The Student News Site of Macalester College

The Mac Weekly

The Student News Site of Macalester College

The Mac Weekly

Dunkin’ Donuts and Red’s Savoy likely moving into Dairy Queen lot

Dairy Queen at Snelling and Hague – family owned for 65 years – has remained empty for nearly a year. Photo by Josh Koh ’18.
Two local businessmen have teamed up to convert the former Dairy Queen at the corner of Snelling and Hague Avenues into a single-story commercial building, which will likely be sold to Dunkin’ Donuts and Red’s Savoy Pizza.

The property’s previous owner, Carol Noyes, who inherited the Dairy Queen from her father, closed the franchise in June 2017 after her husband passed away. Since then, the lot has been abandoned – save for a pop-up Christmas tree sale last December.

Businessman Ned Wesenberg – who owns the BP station on Como Avenue, Park Service, and several apartment buildings in the Twin Cities – is partnering with Judd Fenlon of Grand Real Estate Advisors to redevelop the property. Fenlon has been recognized with several industry awards for his work at locations including the Metro Lofts in St. Paul and the Hi-Lake Shopping Center in Minneapolis.

At a meeting of the Committee on Land Use and Economic Development on March 19, neighborhood members expressed a desire to rent the property to a local business or businesses rather than a large corporation.

Founded in the St. Paul in 1965, Red’s Savoy boasts “Sota-style pizza” – square-cut, flat crust pizza with signature “passive-aggressive sauce.” The statewide chain has 17 locations in Minnesota and three currently in the Twin Cities.

Their potential neighbor, Dunkin’ Donuts, is a much larger chain with more than 11,000 stores worldwide.

Should the deal with Dunkin’ Donuts go through, the Canton, Massachusetts-based chain will compete with the likes of Caribou Coffee and Starbucks, along with local coffee shops like Spyhouse Coffee and Cahoots Coffee Bar.

RECORDED DATA:
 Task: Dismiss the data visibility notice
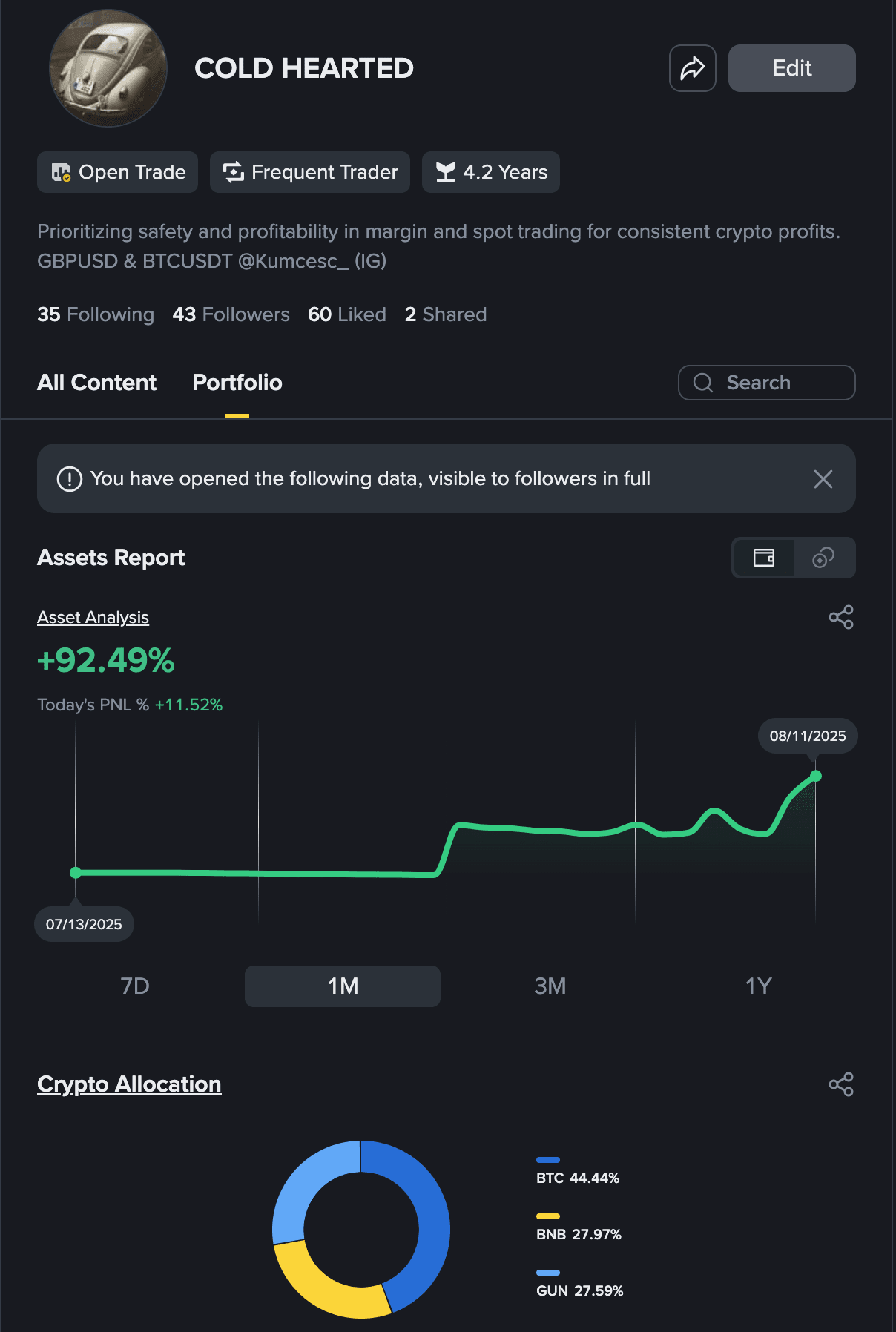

--

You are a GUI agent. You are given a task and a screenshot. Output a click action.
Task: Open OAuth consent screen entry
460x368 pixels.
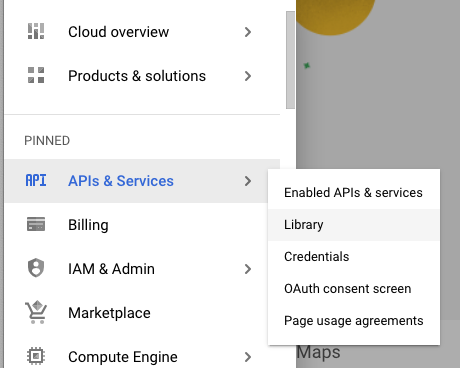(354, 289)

* * *

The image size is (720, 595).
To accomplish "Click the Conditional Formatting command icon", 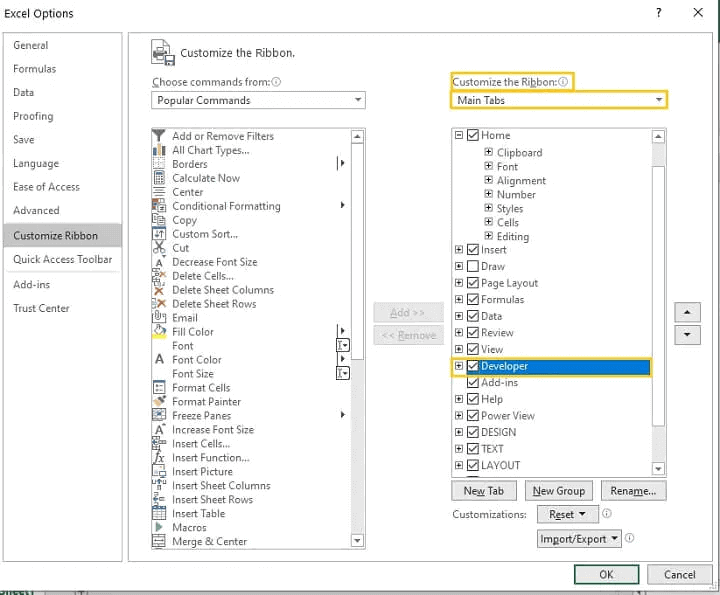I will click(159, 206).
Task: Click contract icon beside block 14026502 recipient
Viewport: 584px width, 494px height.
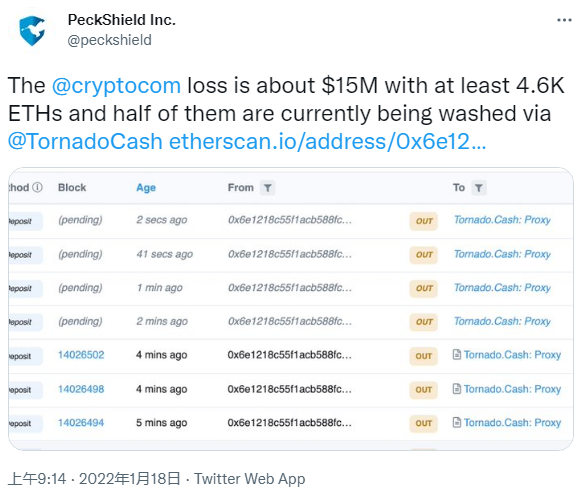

EXERCISE TASK: Transcribe the passage of the article on the Dairy Queen lot verbatim, from "Founded in the" to "Cahoots Coffee Bar.".

ANSWER TO THIS EXERCISE:
Founded in the St. Paul in 1965, Red’s Savoy boasts “Sota-style pizza” – square-cut, flat crust pizza with signature “passive-aggressive sauce.” The statewide chain has 17 locations in Minnesota and three currently in the Twin Cities.

Their potential neighbor, Dunkin’ Donuts, is a much larger chain with more than 11,000 stores worldwide.

Should the deal with Dunkin’ Donuts go through, the Canton, Massachusetts-based chain will compete with the likes of Caribou Coffee and Starbucks, along with local coffee shops like Spyhouse Coffee and Cahoots Coffee Bar.